Add writing to zarr dataset for eval-mode of trained models by leifdenby · Pull Request #104 · mllam/neural-lam

leifdenby · 2025-01-24T17:08:53Z

Describe your changes

Adds new CLI flag to neural_lam.train_model called --save-eval-to-zarr-path <path-to-dataset> which can be added when running neural-lam in eval mode (i.e. neural_lan.train_model --eval ...) to write the predictions to a zarr dataset stored in <path-to-dataset>. This functionality is motivated by our want to be able to store model predictions for later verification.

Example of usage:

Model trained with

$> pdm run python -m neural_lam.train_model --config_path tests/datastore_examples/mdp/danra_100m_winds/config.yaml --hidden_dim 2 --epochs 1 --ar_steps_train 3 --ar_steps_eval 3 --graph 1level

used for inference with

$> pdm run python -m neural_lam.train_model \
   --config_path tests/datastore_examples/mdp/danra_100m_winds/config.yaml \
   --hidden_dim 2 --epochs 1 --ar_steps_train 1 --ar_steps_eval 3 --eval val \
   --load saved_models/train-graph_lam-4x2-01_24_17-2502/min_val_loss.ckpt \
   --val_steps_to_log 3 --graph 1level --save-eval-to-zarr-path state_predictions.zarr/

results in:

$> zarrdump state_predictions.zarr
<xarray.Dataset> Size: 123MB
Dimensions:                    (elapsed_forecast_duration: 3, start_time: 11,
                                state_feature: 2, x: 789, y: 589)
Coordinates:
  * elapsed_forecast_duration  (elapsed_forecast_duration) timedelta64[ns] 24B ...
  * start_time                 (start_time) datetime64[ns] 88B 1990-09-07T06:...
  * state_feature              (state_feature) <U5 40B 'u100m' 'v100m'
    time                       (start_time, elapsed_forecast_duration) datetime64[ns] 264B dask.array<chunksize=(4, 3), meta=np.ndarray>
  * x                          (x) float64 6kB -1.999e+06 ... -2.925e+04
  * y                          (y) float64 5kB -6.095e+05 ... 8.605e+05
Data variables:
    state                      (start_time, elapsed_forecast_duration, state_feature, x, y) float32 123MB dask.array<chunksize=(4, 3, 2, 789, 589), meta=np.ndarray>

NB: This does not implement the inversion of the transformations that take place in mllam-data-prep (e.g. splitting individual features back into separate variables and levels. Also, the zarr datasets store time as [start_time, elapsed_forecast_duration] rather than [start_time, sample] to avoid producing a large array with many empty-values (NaNs) which would otherwise happen because each sample has a different start time. In the snippet below I have demonstrated how one could return to absolute time (probably there is a better way to do this...):

import xarray as xr
import matplotlib.pyplot as plt
ds = xr.open_zarr("state_predictions.zarr/", chunks={})
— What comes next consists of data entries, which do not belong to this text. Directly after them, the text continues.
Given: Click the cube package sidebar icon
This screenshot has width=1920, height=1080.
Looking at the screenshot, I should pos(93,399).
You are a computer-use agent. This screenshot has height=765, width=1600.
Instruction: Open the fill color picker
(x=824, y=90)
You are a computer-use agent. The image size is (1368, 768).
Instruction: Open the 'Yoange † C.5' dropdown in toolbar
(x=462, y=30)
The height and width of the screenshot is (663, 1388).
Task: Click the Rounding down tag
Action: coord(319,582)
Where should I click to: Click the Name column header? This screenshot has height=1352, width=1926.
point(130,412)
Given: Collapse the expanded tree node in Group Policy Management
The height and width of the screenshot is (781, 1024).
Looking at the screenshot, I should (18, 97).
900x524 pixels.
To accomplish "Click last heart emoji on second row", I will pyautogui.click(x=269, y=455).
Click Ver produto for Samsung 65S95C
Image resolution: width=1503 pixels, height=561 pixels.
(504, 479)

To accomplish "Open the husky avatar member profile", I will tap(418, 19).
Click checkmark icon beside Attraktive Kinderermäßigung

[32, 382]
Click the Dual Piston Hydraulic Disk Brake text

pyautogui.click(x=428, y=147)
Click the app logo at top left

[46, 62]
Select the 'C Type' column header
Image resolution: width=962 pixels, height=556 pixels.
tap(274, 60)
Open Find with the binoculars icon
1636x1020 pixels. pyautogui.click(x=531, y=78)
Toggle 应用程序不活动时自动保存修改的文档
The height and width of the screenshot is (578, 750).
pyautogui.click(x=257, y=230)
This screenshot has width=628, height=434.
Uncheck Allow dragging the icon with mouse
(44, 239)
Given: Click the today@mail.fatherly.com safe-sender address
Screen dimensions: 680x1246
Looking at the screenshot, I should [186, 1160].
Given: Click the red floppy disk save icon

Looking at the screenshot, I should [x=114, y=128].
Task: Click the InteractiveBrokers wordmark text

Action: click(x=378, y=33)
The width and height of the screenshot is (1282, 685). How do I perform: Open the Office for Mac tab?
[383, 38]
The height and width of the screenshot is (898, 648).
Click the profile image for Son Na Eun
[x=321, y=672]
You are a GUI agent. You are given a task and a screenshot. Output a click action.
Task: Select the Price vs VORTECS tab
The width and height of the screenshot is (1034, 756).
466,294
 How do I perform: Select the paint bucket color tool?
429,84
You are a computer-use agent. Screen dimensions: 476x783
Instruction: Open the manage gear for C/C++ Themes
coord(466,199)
ds.state.isel(x=0, y=0, start_time=slice(0, 4)).plot(hue="start_time", col="state_feature")
plt.savefig("state_predictions_relative_time.png")

ds_abs_time = xr.concat([
    ds.isel(start_time=i).swap_dims(dict(elapsed_forecast_duration="time")) for i in range(len(ds.start_time))
], dim="sample")
ds_abs_time.state.isel(x=0, y=0).plot(hue="sample", col="state_feature")
plt.savefig("state_predictions_absolute_time.png")

Example plot with time-axis showing elapsed time:

Example plot with time-axis showing absolute time:

This probably needs more work, but I think it is ready for people to try it out and let me know what they think 😄

Issue Link

Implements #89

Type of change

🐛 Bug fix (non-breaking change that fixes an issue)
✨ New feature (non-breaking change that adds functionality)
💥 Breaking change (fix or feature that would cause existing functionality to not work as expected)
📖 Documentation (Addition or improvements to documentation)

Checklist before requesting a review

My branch is up-to-date with the target branch - if not update your fork with the changes from the target branch (use pull with --rebase option if possible).
I have performed a self-review of my code
For any new/modified functions/classes I have added docstrings that clearly describe its purpose, expected inputs and returned values
I have placed in-line comments to clarify the intent of any hard-to-understand passages of my code
I have updated the README to cover introduced code changes
I have added tests that prove my fix is effective or that my feature works
I have given the PR a name that clearly describes the change, written in imperative form (context).
I have requested a reviewer and an assignee (assignee is responsible for merging). This applies only if you have write access to the repo, otherwise feel free to tag a maintainer to add a reviewer and assignee.

Checklist for reviewers

Each PR comes with its own improvements and flaws. The reviewer should check the following:

the code is readable
the code is well tested
the code is documented (including return types and parameters)
the code is easy to maintain

Author checklist after completed review

I have added a line to the CHANGELOG describing this change, in a section
reflecting type of change (add section where missing):
- added: when you have added new functionality
- changed: when default behaviour of the code has been changed
- fixes: when your contribution fixes a bug

Checklist for assignee

PR is up to date with the base branch
the tests pass
author has added an entry to the changelog (and designated the change as added, changed or fixed)
Once the PR is ready to be merged, squash commits and merge the PR.

…write-to-zarr

SimonKamuk · 2025-02-07T15:10:18Z

I haven't tested the code myself yet, but this looks great! One question, is test_step called on all gpus in an multi-gpu setup? If so, i guess multiple gpus writing to the same zarr is not an issue as long as the chunks are different, but the metadata is only written correctly, if the GPU which handles batch_idx 0 finishes first, right?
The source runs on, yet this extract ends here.